‹ Alle Einträge

Die wahren Olympia-Helden von Rio

 

Sie stehen oftmals im Schatten der Olympischen Spiele: die Paralympics, die wenige Wochen später an den Wettkampfstätten stattfinden. Warum die dort teilnehmenden Sportler uns Zuschauern großen Respekt abringen sollten, zeigt ein dreiminütiger Trailer des britischen Fernsehsenders Channel 4.

Sie nehmen ihre Beinprothese ab und treten hüpfend auf einem Bein zum Hochsprung an. Sie spielen Hochgeschwindigkeitsbasketball – vom Rollstuhl aus. Sie werfen sich armlos ins Schwimmbecken. "Yes I can" lautet die Botschaft des Trailers, der sportliche Aktivitäten mit Alltagsszenen mischt, die Menschen mit Körperbehinderung meistern.

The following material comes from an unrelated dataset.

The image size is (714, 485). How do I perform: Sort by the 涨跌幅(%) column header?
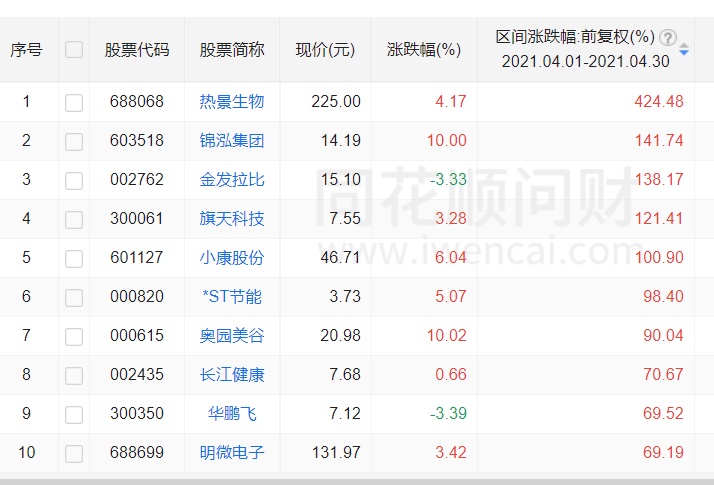[x=423, y=49]
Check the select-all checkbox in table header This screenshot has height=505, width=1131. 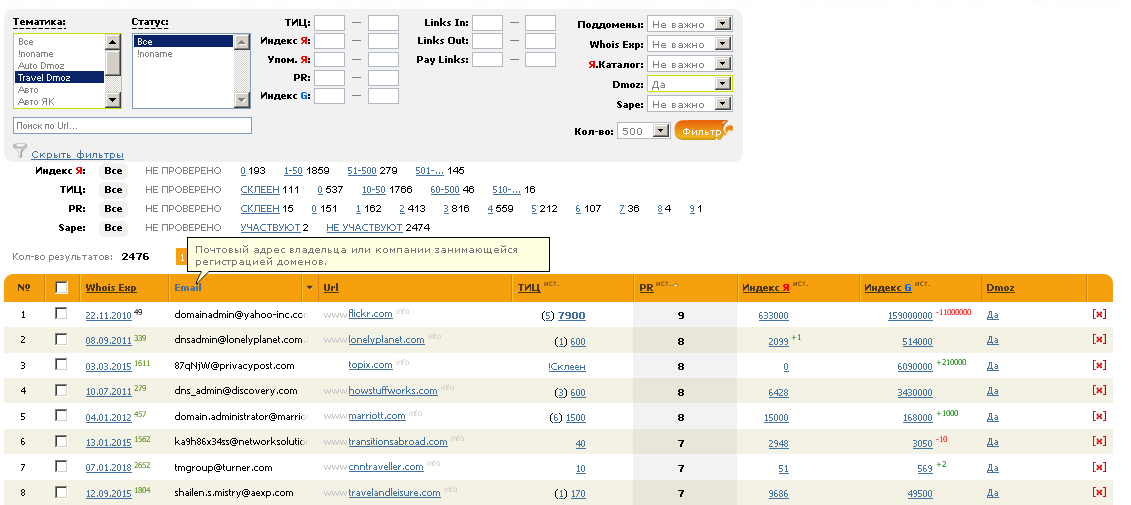61,288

Die Paralympics starten am 7. September in Rio de Janeiro und enden am 18. September, 148 deutsche Athleten werden dabei sein, die sich unter anderem im Goalball, Judo und Segeln messen. Zu den Topstars zählen Weitspringer Markus Rehm und Leichtathletin Marianne Buggenhagen.


4 Kommentare

  1.   Unwichtiges

    Phantastisch! Nur wer wirkliche Tugenden verinnerlicht und in sein Handeln umsetzt, kann trotz Schicksalschläge sich selbst übersteigen und das „gute Leben“ führen. Respekt und allergrößte Anerkennung gegenüber diesen Menschen. Echte Vorbilder!

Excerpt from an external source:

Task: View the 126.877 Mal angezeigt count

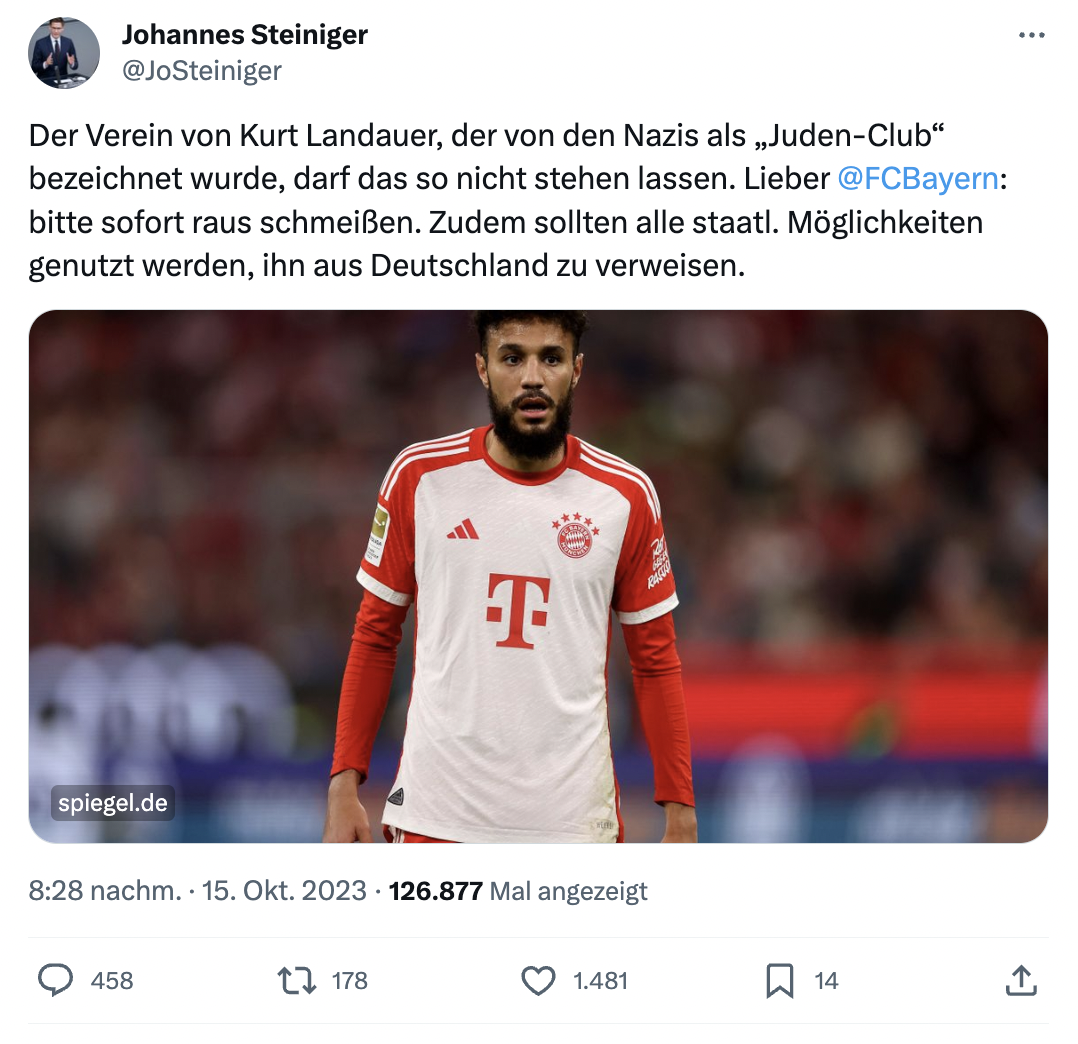Action: pos(518,891)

  2.   Gottfried Josef Bertram, Köln

    Ja, das stimmt! Daran sollten sich alle Profi-Sportler/innen und Doping-Sportler ein Beispiel nehmen!!!! Die haben noch wahre Freude am Sport, und sind nicht gestresst durch Leistungsspiralen im Profi-Sport….!!!!

  3.   macnesium

    Liebe Gottfried Josef Bertram,

    Ihr Kommentar verherrlicht den Behindertensport doch sehr. Warum sollten diese Menschen seltener der Versuchung verfallen, durch irgendwelche Maßnahmen ihre Leistung zu steigern?

  4.   pgenius

    was soll das irgendwie? Nur, weil jemand kein Bein oder so hat, sorry…..mein Sohn hat auch eine Behinderung, keiner findet ihn besonders toll deshalb…obwohl es phänomenal ist, dass er nun mit 11 Jahren bis 20 zählt…fehlerlos !!!!